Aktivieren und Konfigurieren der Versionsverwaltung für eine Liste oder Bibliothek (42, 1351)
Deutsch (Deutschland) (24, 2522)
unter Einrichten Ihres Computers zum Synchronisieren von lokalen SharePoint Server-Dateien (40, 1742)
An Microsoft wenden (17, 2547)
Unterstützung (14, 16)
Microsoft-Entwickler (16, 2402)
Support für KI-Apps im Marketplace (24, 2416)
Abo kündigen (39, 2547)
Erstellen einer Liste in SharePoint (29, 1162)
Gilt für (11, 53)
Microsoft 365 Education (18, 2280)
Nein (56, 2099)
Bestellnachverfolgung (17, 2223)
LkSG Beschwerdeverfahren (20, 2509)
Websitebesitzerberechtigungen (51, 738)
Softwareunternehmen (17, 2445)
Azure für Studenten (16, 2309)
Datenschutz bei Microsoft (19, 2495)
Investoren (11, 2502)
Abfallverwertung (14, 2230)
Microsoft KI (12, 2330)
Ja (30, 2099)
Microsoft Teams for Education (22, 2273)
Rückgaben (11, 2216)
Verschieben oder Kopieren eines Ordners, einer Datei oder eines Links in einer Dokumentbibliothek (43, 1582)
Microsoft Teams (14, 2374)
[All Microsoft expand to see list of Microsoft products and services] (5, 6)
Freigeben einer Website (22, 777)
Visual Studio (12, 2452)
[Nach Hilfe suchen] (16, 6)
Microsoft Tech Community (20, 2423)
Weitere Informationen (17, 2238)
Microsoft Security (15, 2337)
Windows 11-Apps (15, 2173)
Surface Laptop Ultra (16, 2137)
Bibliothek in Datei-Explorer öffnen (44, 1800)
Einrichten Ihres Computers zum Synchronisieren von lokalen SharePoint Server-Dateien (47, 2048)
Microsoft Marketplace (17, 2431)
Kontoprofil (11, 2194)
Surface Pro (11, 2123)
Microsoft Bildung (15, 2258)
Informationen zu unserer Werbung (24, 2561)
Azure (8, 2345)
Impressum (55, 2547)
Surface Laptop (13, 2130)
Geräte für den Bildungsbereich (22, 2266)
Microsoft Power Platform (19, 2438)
━━━━━━━━━━━━━━━━
(WHAT YOU WILL DO):
Search the entries for the string "lokalen" and copy each line where it occurs.

(SOLUTION TO THE PROBLEM):
unter Einrichten Ihres Computers zum Synchronisieren von lokalen SharePoint Server-Dateien (40, 1742)
Einrichten Ihres Computers zum Synchronisieren von lokalen SharePoint Server-Dateien (47, 2048)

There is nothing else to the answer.